Table 3.3 shows a Latin Hypercube design with three parameters. Here the values (A, B and C) correspond to the three diffusion recipes and the parameter (p1 to p3) corresponds to three furnaces. This results a scheme where each recipe is tested once in each furnace. In practice, the furnaces should be assigned at random with the columns and the experiment number at random with the rows.


Table 3.3: Latin Hypercube design.
  p1 p2 p3
1 A B C
2 C A B
3 B C C

For the numerical simulation this strategy is adapted slightly. It is very rare that the equipment is parametrized so sufficiently that this kind of fine tuning can be done on a simulation level.

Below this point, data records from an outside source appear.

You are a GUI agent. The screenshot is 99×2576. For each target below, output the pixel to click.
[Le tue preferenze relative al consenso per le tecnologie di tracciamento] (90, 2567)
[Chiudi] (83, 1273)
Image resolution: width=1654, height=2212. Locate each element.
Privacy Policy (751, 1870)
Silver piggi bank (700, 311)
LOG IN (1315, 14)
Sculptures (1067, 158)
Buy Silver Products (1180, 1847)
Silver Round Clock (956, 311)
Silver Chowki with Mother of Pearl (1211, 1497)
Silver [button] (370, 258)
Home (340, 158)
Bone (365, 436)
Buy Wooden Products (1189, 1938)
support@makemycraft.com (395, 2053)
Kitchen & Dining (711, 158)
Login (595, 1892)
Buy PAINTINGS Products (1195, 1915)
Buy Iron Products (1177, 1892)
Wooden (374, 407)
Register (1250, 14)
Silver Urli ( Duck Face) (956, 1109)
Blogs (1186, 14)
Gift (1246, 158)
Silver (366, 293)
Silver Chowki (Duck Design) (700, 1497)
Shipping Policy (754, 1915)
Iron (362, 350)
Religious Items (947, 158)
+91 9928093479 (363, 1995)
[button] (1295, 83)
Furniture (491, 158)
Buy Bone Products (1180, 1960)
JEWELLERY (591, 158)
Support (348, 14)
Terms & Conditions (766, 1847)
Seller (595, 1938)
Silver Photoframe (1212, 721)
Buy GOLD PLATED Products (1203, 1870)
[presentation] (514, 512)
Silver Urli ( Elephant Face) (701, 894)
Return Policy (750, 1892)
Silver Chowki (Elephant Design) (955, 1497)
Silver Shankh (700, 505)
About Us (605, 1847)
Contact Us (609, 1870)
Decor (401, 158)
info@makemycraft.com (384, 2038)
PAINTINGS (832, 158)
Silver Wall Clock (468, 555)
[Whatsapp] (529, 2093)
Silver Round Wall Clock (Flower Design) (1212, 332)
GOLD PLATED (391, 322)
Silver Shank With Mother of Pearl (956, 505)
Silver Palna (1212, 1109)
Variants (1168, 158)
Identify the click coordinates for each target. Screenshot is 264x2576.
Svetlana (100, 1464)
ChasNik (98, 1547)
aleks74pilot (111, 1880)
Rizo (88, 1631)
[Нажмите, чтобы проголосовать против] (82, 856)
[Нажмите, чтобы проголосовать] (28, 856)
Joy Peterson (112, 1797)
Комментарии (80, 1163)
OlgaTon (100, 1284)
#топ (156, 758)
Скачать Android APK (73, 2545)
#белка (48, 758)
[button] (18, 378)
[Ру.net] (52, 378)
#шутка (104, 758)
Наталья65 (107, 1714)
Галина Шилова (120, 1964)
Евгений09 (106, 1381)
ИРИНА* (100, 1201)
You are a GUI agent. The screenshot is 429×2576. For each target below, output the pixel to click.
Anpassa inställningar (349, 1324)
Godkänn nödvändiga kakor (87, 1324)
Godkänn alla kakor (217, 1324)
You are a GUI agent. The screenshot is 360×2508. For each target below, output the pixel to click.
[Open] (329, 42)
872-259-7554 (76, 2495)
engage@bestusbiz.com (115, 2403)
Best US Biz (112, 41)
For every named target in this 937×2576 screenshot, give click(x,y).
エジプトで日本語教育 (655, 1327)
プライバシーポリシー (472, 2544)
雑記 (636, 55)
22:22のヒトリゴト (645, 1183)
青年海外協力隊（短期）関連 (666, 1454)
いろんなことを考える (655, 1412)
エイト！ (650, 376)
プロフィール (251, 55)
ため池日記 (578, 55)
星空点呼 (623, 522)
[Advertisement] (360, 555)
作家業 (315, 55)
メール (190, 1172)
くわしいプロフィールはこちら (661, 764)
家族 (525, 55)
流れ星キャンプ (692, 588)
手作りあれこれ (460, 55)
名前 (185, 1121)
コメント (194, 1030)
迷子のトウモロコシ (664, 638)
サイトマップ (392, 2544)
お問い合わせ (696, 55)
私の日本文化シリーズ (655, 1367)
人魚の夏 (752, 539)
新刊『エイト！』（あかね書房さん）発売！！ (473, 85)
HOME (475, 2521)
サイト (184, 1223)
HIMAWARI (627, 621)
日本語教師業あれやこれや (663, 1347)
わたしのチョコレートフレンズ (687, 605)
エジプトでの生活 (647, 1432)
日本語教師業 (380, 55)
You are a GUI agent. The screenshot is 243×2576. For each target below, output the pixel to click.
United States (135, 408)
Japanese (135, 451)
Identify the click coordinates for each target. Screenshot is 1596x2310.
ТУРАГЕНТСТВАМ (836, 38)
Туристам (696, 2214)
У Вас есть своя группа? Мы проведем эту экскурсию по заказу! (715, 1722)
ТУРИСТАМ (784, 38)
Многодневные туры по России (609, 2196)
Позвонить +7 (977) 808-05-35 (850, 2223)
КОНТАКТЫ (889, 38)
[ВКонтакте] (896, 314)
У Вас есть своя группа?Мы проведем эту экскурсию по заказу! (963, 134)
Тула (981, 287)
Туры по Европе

The way this method is used in simulation is for the column (in the example the furnace) to be replaced by a control parameter. The recipe is replaced by a subregion of the parameter and the row is again an experiment.

The number of experiments is equal to the size of the subsections and can be larger than the number of control parameters

The algorithm is working in two loops

1. For every parameter of an experiment the m intervals are randomly chosen, under the condition that each interval is only taken once for all m experiments.
2. For each parameter value a random number is taken out of the selected intervals.

In the Table 3.4 the output of a four dimensional Latin Hypercube design with the ranges -1 - 1 is shown.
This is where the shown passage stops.